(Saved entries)

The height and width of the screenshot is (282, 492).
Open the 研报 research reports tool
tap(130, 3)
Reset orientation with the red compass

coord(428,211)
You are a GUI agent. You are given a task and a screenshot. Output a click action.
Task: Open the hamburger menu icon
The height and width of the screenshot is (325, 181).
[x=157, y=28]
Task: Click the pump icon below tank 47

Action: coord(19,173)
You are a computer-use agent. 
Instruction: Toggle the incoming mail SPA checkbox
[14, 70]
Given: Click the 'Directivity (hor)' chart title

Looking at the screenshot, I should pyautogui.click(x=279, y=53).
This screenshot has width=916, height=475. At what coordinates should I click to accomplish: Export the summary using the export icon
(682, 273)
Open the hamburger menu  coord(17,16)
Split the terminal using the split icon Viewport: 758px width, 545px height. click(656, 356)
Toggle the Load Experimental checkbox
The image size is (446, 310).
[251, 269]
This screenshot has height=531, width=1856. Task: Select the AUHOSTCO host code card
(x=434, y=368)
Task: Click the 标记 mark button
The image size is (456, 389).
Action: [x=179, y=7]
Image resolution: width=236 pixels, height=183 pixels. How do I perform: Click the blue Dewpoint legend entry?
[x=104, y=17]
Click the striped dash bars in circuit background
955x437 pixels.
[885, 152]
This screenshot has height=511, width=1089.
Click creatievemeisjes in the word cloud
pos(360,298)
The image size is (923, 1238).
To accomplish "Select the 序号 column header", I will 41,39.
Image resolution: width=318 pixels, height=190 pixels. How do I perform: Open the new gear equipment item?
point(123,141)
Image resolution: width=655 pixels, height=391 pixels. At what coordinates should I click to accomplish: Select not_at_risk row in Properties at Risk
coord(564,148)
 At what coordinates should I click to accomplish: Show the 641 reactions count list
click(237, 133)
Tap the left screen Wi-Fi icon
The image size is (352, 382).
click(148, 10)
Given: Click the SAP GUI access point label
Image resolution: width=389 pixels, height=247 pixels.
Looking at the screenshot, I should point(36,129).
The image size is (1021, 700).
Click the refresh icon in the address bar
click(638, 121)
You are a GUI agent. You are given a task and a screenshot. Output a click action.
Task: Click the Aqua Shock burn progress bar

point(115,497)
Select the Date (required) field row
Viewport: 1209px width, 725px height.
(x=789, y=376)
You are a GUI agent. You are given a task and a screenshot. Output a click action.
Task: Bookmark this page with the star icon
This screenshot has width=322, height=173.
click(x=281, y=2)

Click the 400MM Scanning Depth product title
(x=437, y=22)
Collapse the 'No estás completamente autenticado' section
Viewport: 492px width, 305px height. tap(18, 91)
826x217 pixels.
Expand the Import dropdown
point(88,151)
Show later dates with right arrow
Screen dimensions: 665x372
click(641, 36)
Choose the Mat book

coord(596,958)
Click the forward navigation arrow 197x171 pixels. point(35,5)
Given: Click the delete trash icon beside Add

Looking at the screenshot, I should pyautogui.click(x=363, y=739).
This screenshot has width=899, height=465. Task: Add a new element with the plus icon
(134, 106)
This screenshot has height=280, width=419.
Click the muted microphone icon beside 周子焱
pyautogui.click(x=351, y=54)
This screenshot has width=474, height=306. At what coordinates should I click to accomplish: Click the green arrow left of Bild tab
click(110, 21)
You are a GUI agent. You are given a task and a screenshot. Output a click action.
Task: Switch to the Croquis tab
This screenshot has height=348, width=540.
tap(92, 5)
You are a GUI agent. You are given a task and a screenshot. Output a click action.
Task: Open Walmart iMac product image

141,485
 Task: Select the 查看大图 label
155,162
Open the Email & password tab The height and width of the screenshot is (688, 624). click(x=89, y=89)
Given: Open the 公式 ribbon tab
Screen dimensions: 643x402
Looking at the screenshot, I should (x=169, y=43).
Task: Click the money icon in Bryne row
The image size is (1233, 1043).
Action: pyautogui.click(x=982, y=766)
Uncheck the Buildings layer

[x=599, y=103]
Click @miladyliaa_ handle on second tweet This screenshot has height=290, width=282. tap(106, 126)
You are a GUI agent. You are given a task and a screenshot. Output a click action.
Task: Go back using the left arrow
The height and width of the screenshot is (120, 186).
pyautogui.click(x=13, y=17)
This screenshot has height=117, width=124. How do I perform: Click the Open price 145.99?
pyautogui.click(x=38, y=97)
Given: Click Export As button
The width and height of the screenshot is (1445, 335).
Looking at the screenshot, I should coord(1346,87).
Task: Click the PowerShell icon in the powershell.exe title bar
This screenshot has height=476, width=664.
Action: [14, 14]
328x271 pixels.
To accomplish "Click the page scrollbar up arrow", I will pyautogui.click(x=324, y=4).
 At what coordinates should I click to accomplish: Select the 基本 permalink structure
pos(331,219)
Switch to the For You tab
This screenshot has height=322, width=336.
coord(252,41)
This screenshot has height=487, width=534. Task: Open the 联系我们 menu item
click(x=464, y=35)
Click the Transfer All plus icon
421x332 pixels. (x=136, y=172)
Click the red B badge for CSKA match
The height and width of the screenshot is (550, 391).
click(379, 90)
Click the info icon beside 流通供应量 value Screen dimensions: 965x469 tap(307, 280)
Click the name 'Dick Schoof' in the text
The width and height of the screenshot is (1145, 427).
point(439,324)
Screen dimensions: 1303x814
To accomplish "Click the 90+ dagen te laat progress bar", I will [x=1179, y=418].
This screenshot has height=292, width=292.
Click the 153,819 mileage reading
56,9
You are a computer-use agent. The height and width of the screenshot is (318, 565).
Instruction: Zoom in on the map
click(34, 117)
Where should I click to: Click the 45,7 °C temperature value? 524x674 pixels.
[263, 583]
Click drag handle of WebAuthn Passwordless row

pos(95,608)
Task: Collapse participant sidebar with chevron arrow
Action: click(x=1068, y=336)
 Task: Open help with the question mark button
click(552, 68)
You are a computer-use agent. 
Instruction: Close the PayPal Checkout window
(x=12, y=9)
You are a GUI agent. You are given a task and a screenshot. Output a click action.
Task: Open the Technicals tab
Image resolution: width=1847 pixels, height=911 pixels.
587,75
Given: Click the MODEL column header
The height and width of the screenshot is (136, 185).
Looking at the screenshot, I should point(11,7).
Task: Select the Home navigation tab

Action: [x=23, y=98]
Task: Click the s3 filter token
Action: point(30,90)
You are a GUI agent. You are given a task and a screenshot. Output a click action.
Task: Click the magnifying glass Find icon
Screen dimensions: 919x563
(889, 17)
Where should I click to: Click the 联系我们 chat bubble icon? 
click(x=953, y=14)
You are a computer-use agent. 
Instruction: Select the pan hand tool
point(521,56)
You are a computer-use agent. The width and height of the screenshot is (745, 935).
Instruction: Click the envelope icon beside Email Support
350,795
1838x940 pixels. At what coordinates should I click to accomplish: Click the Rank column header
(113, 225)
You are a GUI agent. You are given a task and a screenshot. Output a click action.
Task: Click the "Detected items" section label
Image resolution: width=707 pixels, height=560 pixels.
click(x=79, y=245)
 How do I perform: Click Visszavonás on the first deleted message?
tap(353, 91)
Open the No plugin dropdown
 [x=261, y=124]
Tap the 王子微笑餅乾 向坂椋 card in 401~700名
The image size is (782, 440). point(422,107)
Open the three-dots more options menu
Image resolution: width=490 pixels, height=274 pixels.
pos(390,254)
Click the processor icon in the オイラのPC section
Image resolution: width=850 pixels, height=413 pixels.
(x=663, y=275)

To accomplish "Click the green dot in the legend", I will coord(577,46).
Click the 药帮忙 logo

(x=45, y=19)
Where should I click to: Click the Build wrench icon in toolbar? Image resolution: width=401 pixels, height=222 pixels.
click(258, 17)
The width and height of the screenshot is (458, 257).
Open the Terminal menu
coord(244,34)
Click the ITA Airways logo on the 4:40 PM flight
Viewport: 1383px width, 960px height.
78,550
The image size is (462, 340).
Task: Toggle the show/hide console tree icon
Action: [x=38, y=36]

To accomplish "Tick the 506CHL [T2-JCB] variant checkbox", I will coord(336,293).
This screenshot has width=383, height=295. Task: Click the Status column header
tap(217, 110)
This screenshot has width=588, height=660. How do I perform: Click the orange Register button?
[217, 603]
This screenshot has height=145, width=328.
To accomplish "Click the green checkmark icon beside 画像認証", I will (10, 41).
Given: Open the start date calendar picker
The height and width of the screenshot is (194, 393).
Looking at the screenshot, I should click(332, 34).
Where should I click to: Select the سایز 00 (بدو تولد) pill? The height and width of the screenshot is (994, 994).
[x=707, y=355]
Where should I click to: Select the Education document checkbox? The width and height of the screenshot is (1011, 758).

▸ **Required action**:
If a line falls between the first line of the entries and the line containing "Given: Click the SAP GUI access point label", or is one of those two, restate it word for word; leave all other lines out.

▸ **Exercise response**:
The height and width of the screenshot is (282, 492).
Open the 研报 research reports tool
tap(130, 3)
Reset orientation with the red compass

coord(428,211)
You are a GUI agent. You are given a task and a screenshot. Output a click action.
Task: Open the hamburger menu icon
The height and width of the screenshot is (325, 181).
[x=157, y=28]
Task: Click the pump icon below tank 47

Action: coord(19,173)
You are a computer-use agent. 
Instruction: Toggle the incoming mail SPA checkbox
[14, 70]
Given: Click the 'Directivity (hor)' chart title

Looking at the screenshot, I should pyautogui.click(x=279, y=53).
This screenshot has width=916, height=475. At what coordinates should I click to accomplish: Export the summary using the export icon
(682, 273)
Open the hamburger menu  coord(17,16)
Split the terminal using the split icon Viewport: 758px width, 545px height. click(656, 356)
Toggle the Load Experimental checkbox
The image size is (446, 310).
[251, 269]
This screenshot has height=531, width=1856. Task: Select the AUHOSTCO host code card
(x=434, y=368)
Task: Click the 标记 mark button
The image size is (456, 389).
Action: [x=179, y=7]
Image resolution: width=236 pixels, height=183 pixels. How do I perform: Click the blue Dewpoint legend entry?
[x=104, y=17]
Click the striped dash bars in circuit background
955x437 pixels.
[885, 152]
This screenshot has height=511, width=1089.
Click creatievemeisjes in the word cloud
pos(360,298)
The image size is (923, 1238).
To accomplish "Select the 序号 column header", I will 41,39.
Image resolution: width=318 pixels, height=190 pixels. How do I perform: Open the new gear equipment item?
point(123,141)
Image resolution: width=655 pixels, height=391 pixels. At what coordinates should I click to accomplish: Select not_at_risk row in Properties at Risk
coord(564,148)
 At what coordinates should I click to accomplish: Show the 641 reactions count list
click(237, 133)
Tap the left screen Wi-Fi icon
The image size is (352, 382).
click(148, 10)
Given: Click the SAP GUI access point label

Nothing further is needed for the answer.